Format every line of the entries below as a JSON list of strings, one string per line, skipping blank lines. Leave the pictures out.

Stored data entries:
········

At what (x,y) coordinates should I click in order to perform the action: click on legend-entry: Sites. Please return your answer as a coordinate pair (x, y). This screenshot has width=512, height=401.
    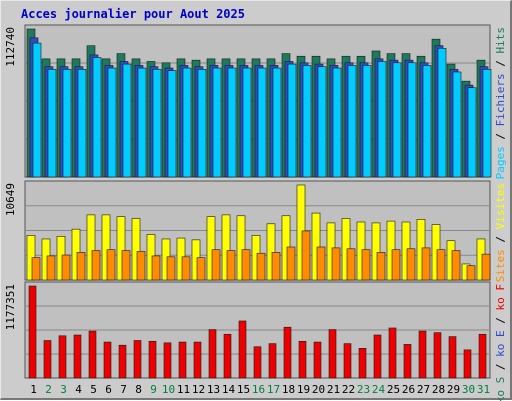
    Looking at the image, I should click on (500, 266).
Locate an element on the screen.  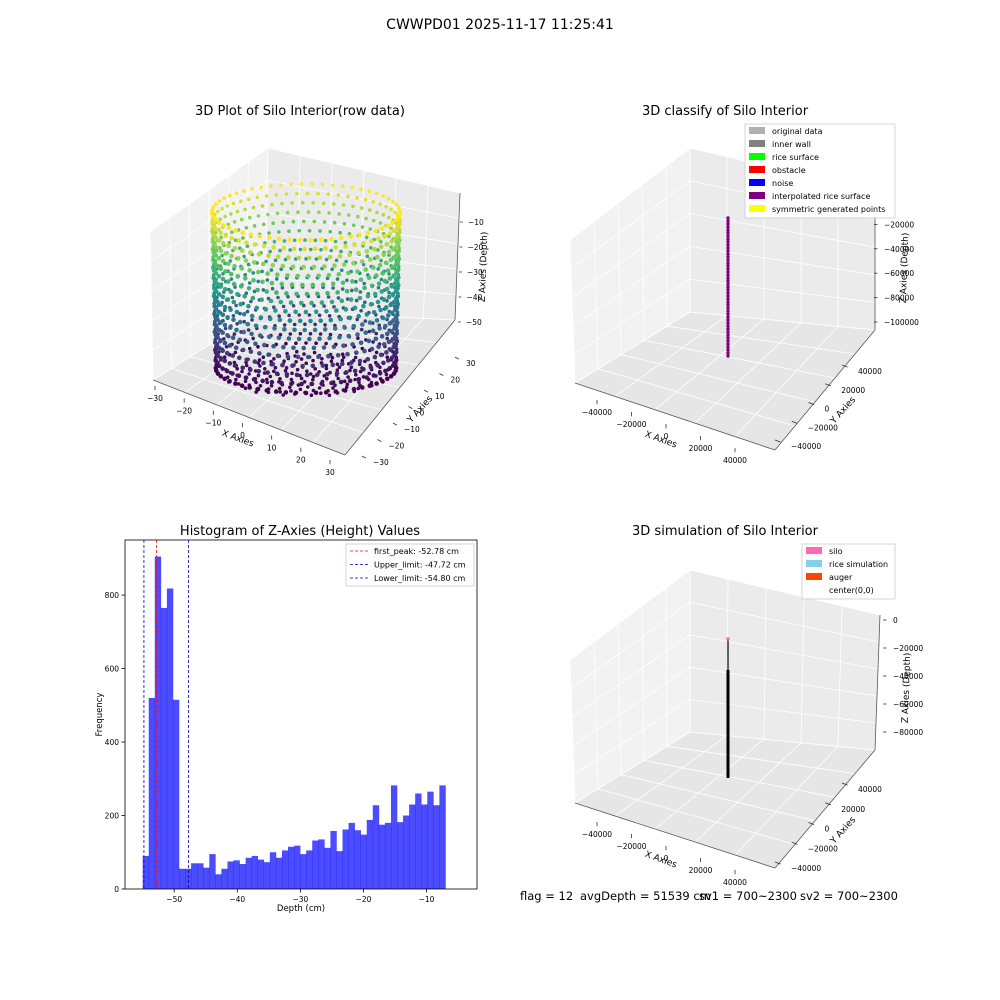
plot-frame is located at coordinates (301, 714).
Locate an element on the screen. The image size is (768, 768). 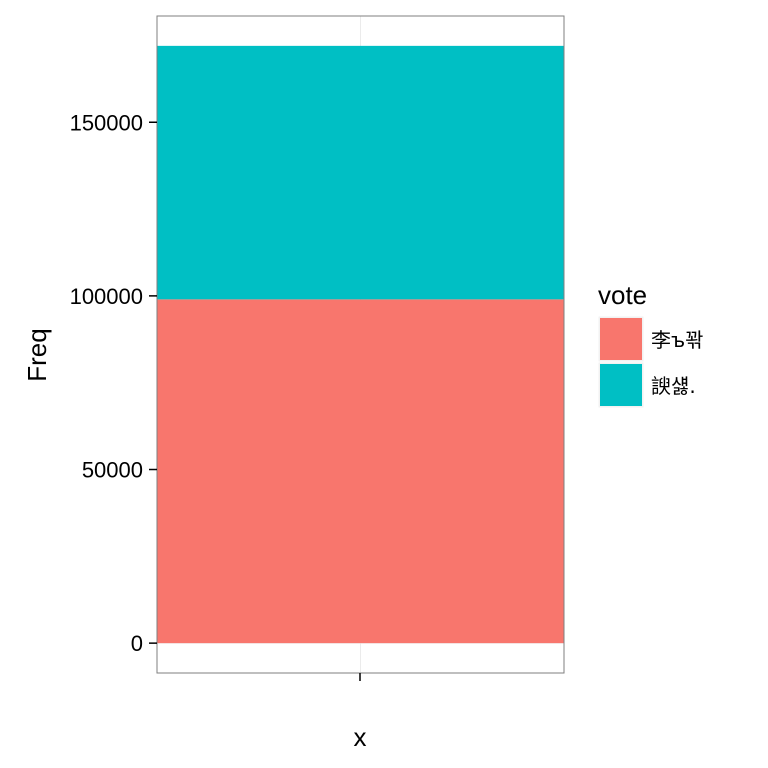
legend-item-label: 諛섏. is located at coordinates (674, 386).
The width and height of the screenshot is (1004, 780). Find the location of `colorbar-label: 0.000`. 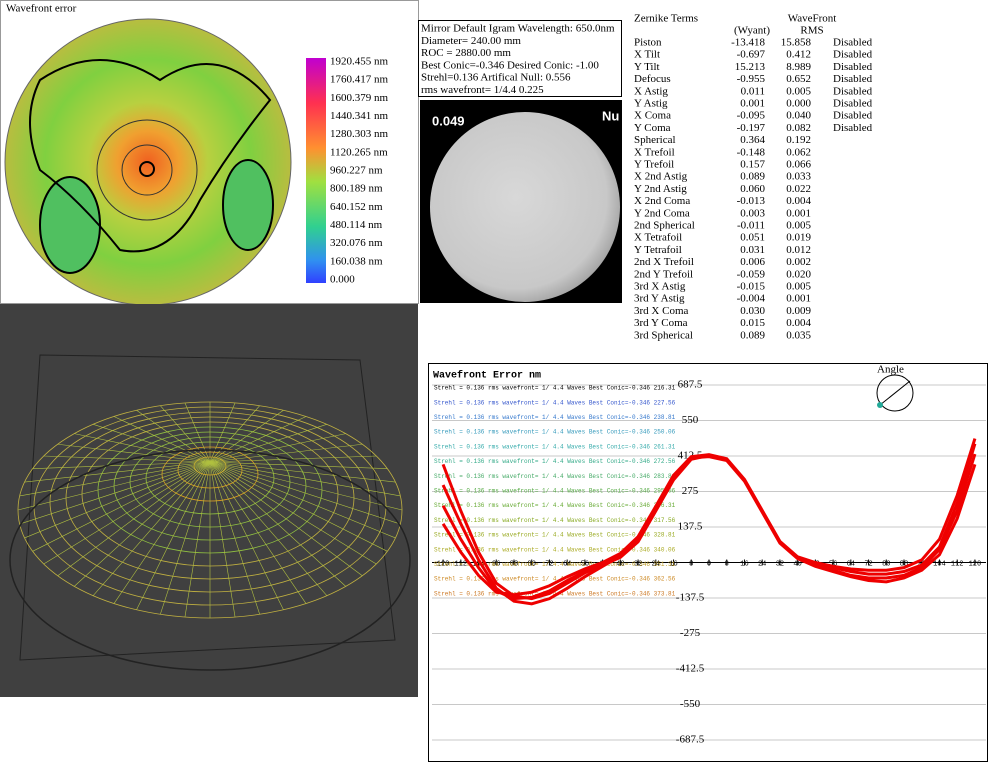

colorbar-label: 0.000 is located at coordinates (342, 280).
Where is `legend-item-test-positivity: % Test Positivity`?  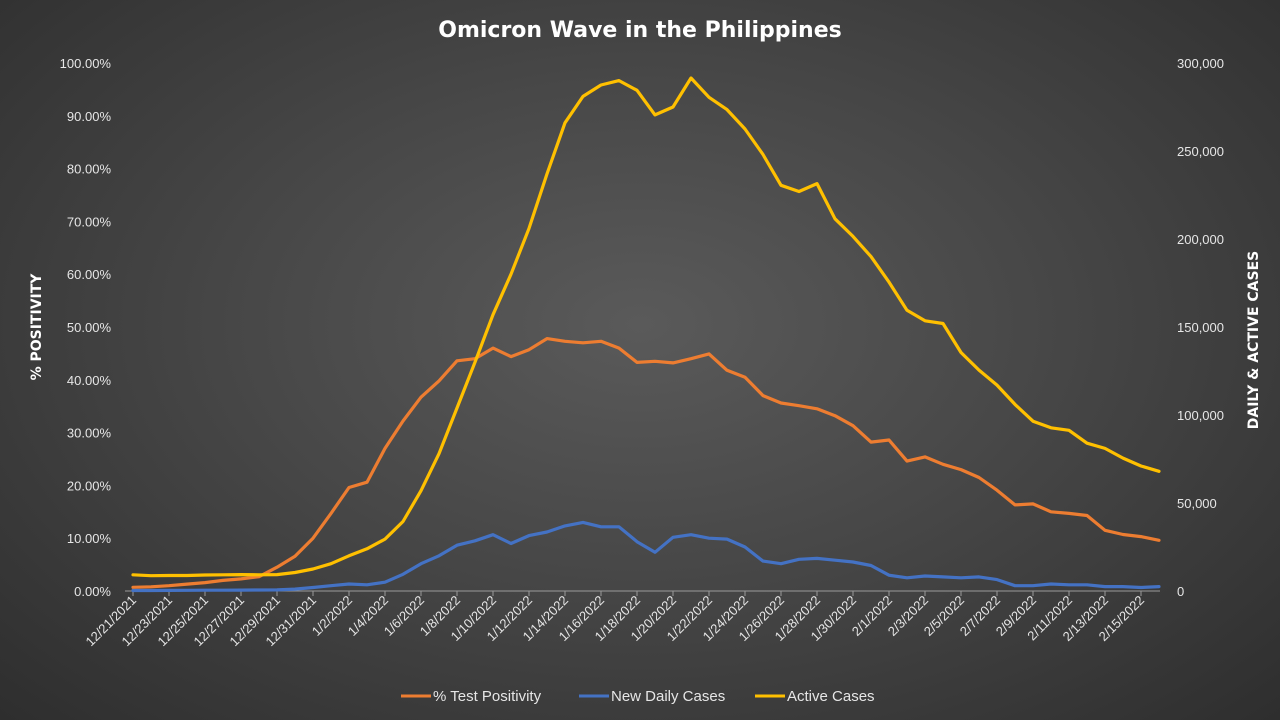
legend-item-test-positivity: % Test Positivity is located at coordinates (472, 696).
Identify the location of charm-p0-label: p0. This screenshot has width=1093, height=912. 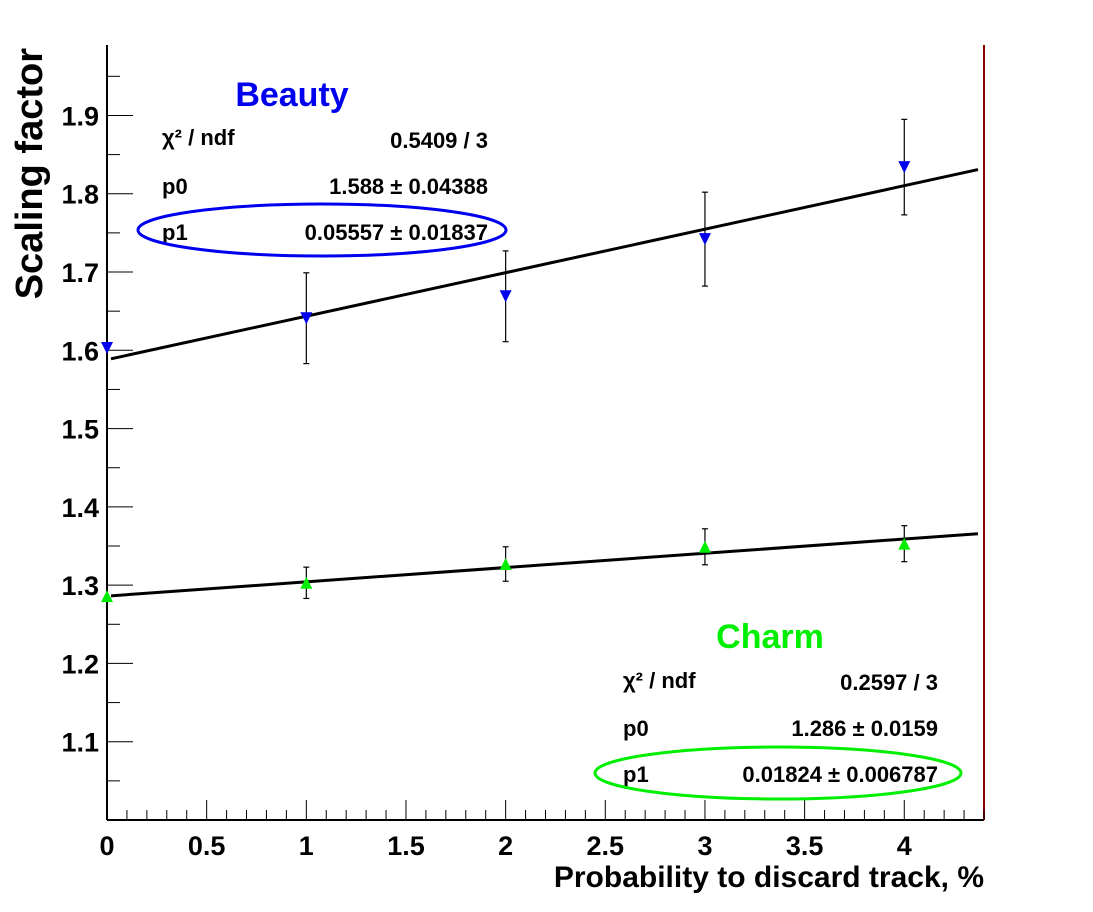
(636, 728).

········

** Response box **
[
  "At what (x,y) coordinates should I click in order to perform the action: click on legend-entry: Sites. Please return your answer as a coordinate pair (x, y). This screenshot has width=512, height=401.",
  "    Looking at the image, I should click on (500, 266).",
  "Locate an element on the screen.  ",
  "plot-frame is located at coordinates (301, 714).",
  "Locate an element on the screen. The image size is (768, 768). ",
  "legend-item-label: 諛섏. is located at coordinates (674, 386).",
  "The width and height of the screenshot is (1004, 780). Find the location of `colorbar-label: 0.000`. ",
  "colorbar-label: 0.000 is located at coordinates (342, 280).",
  "Where is `legend-item-test-positivity: % Test Positivity`?  ",
  "legend-item-test-positivity: % Test Positivity is located at coordinates (472, 696).",
  "Identify the location of charm-p0-label: p0. This screenshot has width=1093, height=912. ",
  "(636, 728)."
]